Insoddisfazione e molta rabbia nelle parole del general manager dell’Orizzonte: “Credo che quella di oggi sia davvero una partita da dimenticare – spiega Giuseppe La Delfa – , nella quale c’è veramente pochissimo da salvare a parte la vittoria. Abbiamo vinto, ma non abbiamo affatto giocato bene e abbiamo sbagliato molto. Spero che questa prestazione serva da campanello d’allarme non solo per la partita di ritorno, ma anche per tutte le altre gare. Loro hanno sicuramente sfruttato il fattore campo, avendo gli spalti a ridosso della piscina, ma devo dire che hanno impostato tutta la partita sulla violenza. Gli arbitri hanno permesso veramente di tutto alle nostre avversarie, che si sono permesse il lusso di fare falli mai ravvisati, in modo del tutto indisturbato. Questo non giustifica certo la nostra prestazione ”.

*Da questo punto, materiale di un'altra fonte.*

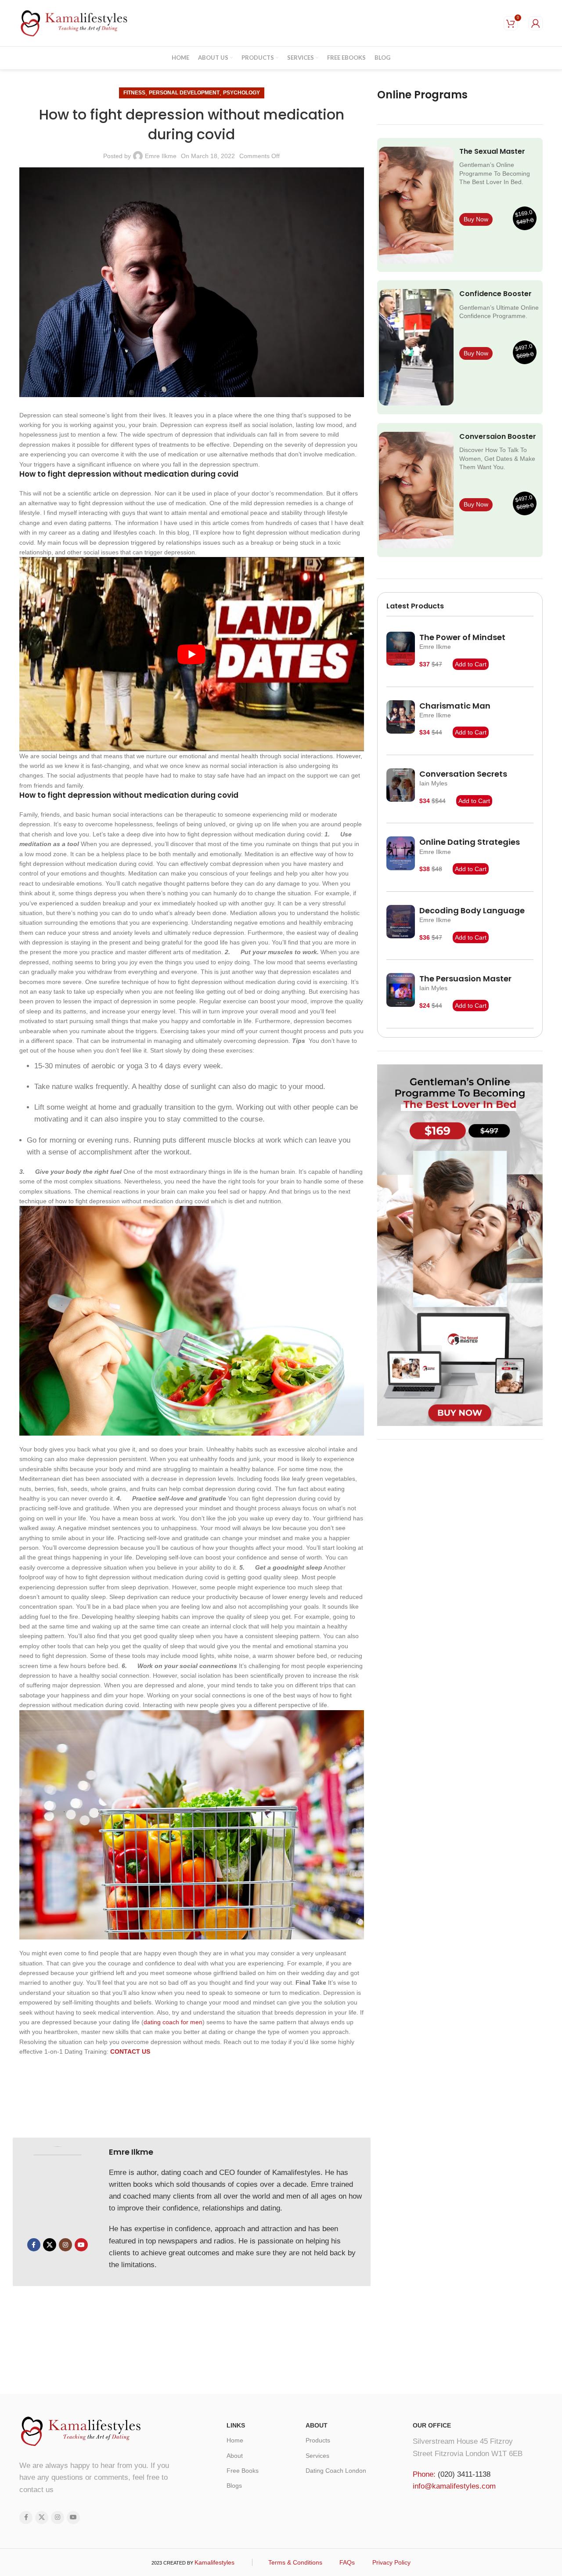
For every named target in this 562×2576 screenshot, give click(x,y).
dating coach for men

Sulla stessa linea di pensiero anche l’allenatore delle etnee: “Potevamo sicuramente giocare meglio e sotto l’aspetto tecnico non sono contento – dice Pierluigi Formiconi – , perché abbiamo sbagliato tanto in una partita che poteva essere più facile da affrontare. Sono veramente furioso, perché oggi ci hanno riempiti di botte, senza che nessuno lo impedisse. Ci hanno messo le mani addosso per tutta la partita e l’arbitraggio è stato davvero discutibile. Siamo stati anche avanti di 3-4 goal, ma poi le decisioni arbitrali hanno riportato sotto l’Alcorcòn. Non ci hanno fischiato un rigore netto su Blanca a venti secondi dalla fine quando eravamo avanti di due reti e potevamo andare sopra di tre. Sul ribaltamento di fronte gli arbitri hanno dato un penalty inesistente a loro, facendoli tornare sotto. Io credo che sia stata la direzione arbitrale a portarci a vincere di una sola rete. Spero che al ritorno l’arbitraggio sia decisamente più equilibrato e che l’Alcorcòn giochi in modo più corretto, noi comunque li aspettiamo a Catania” Il risultato finale mantiene in bilico la qualificazione, rimandando tutto alla partita di ritorno che si giocherà nella piscina di Nesima il prossimo 20 Febbraio alle 17:30. Ma siamo sicuri che sarà tutta un’altra storia.
Nel campionato di A2 maschile, sconfitta di misura (9-8) per la Nuoto Catania a Cagliari. I siciliani guidati in panchina dal tecnico dell’under 17 Saro Scorza al posto dello squalificato Dato e privi dell’altro squalificato Giorgio Torrisi, hanno iniziato nel migliore dei modi chiudendo il primo tempo in vantaggio 3-2. Divario incrementato poi nella seconda frazione, chiusa 2-1. Rossoazzurri che non mollano neanche nel terzo tempo, concluso 3-3, mantenendosi cosi due reti avanti. Nell’ultima frazione invece la Nuoto Catania si disunisce, commette errori sia in difesa che in attacco e consente al Cagliari prima di rimontare e poi di sorpassare. Sabato prossimo derby con l’Archigen Acicastello che segue i catanesi a tre lunghezze di distanza in classifica.